■ **Task instructions**: For this exercise, return exactly the lines of the material below that begin at the one with "You are a GUI" and stop after the one with "The image size is (1371, 617).".

■ **The data**:
===

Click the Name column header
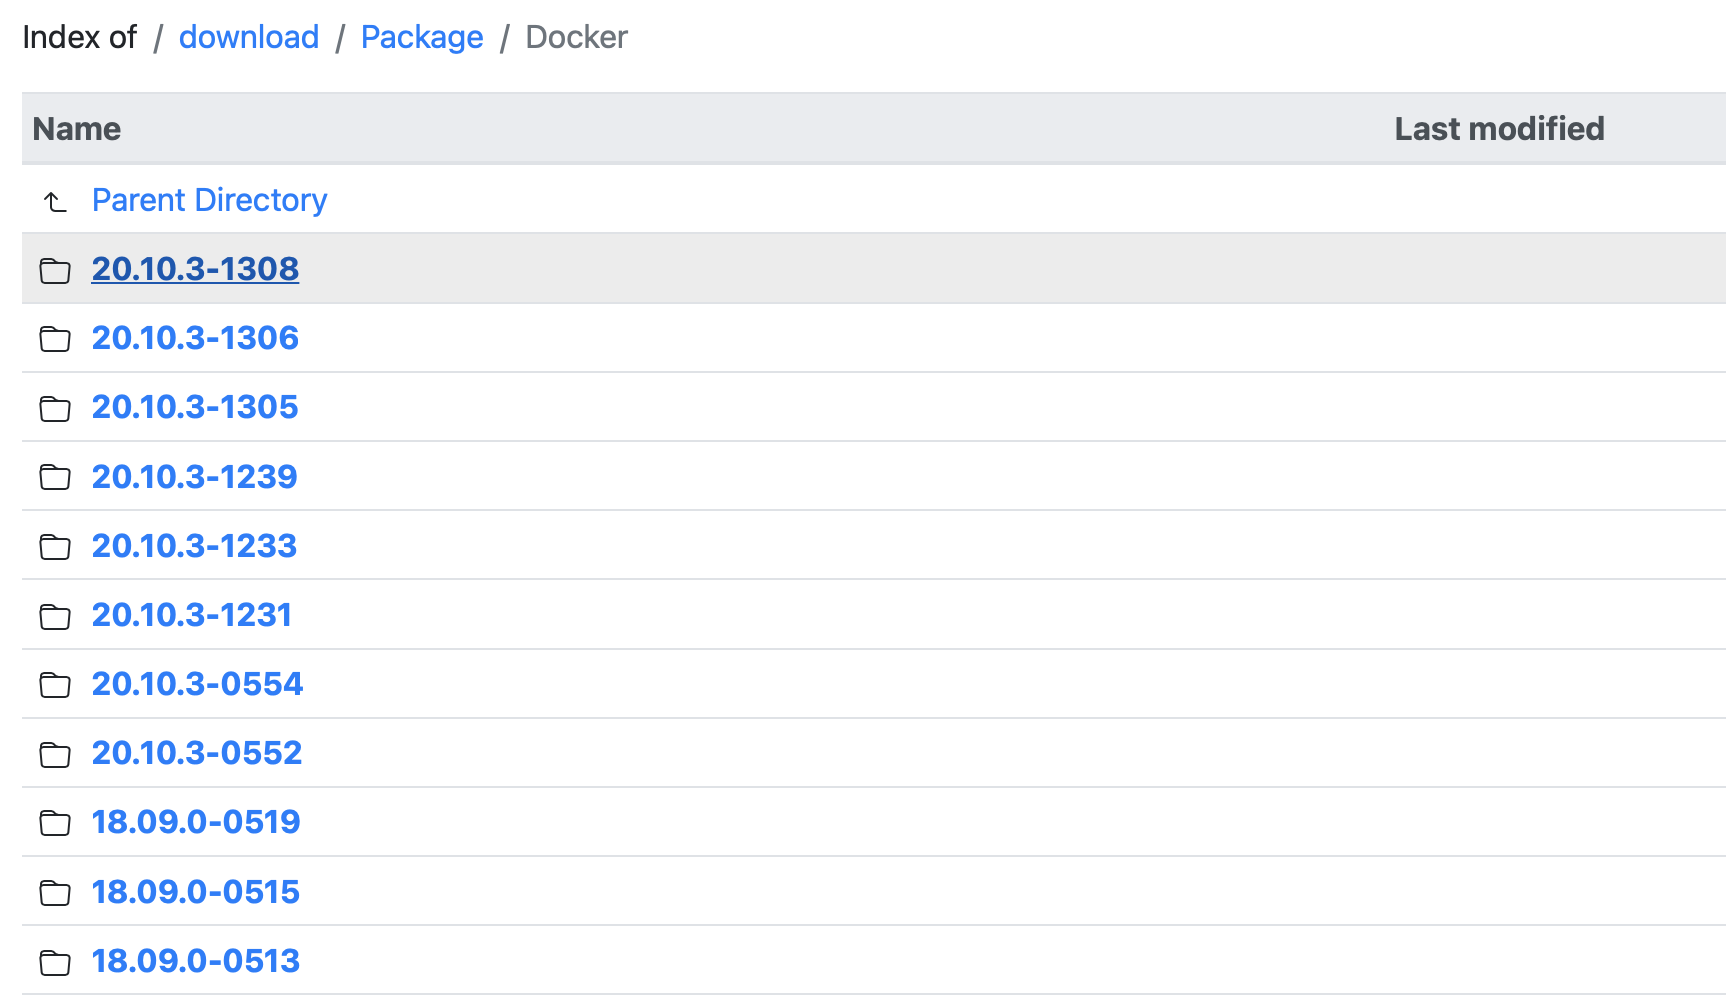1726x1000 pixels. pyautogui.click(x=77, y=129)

===

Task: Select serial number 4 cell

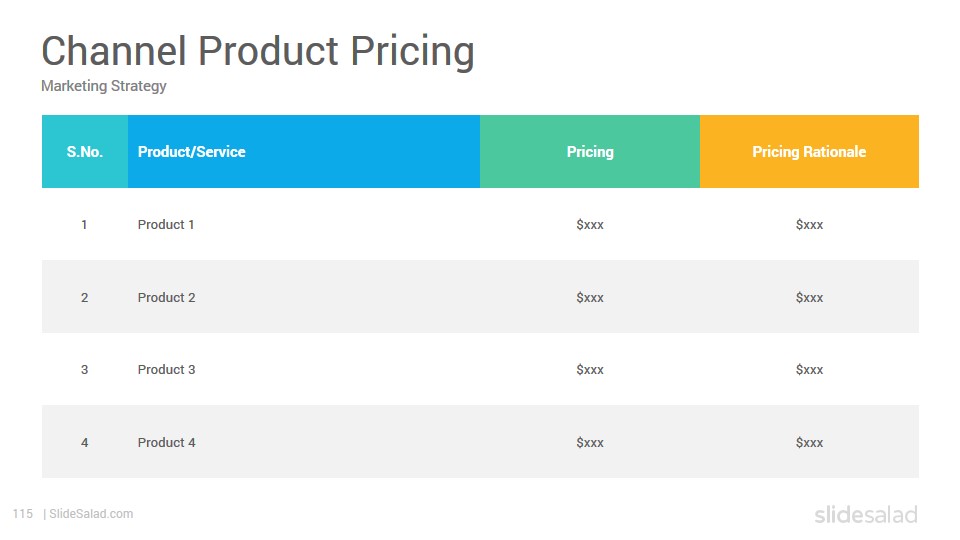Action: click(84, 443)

===

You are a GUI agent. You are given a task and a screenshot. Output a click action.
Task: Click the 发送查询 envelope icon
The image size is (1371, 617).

===

■ **Response to this task**:
You are a GUI agent. You are given a task and a screenshot. Output a click action.
Task: Click the 发送查询 envelope icon
The image size is (1371, 617).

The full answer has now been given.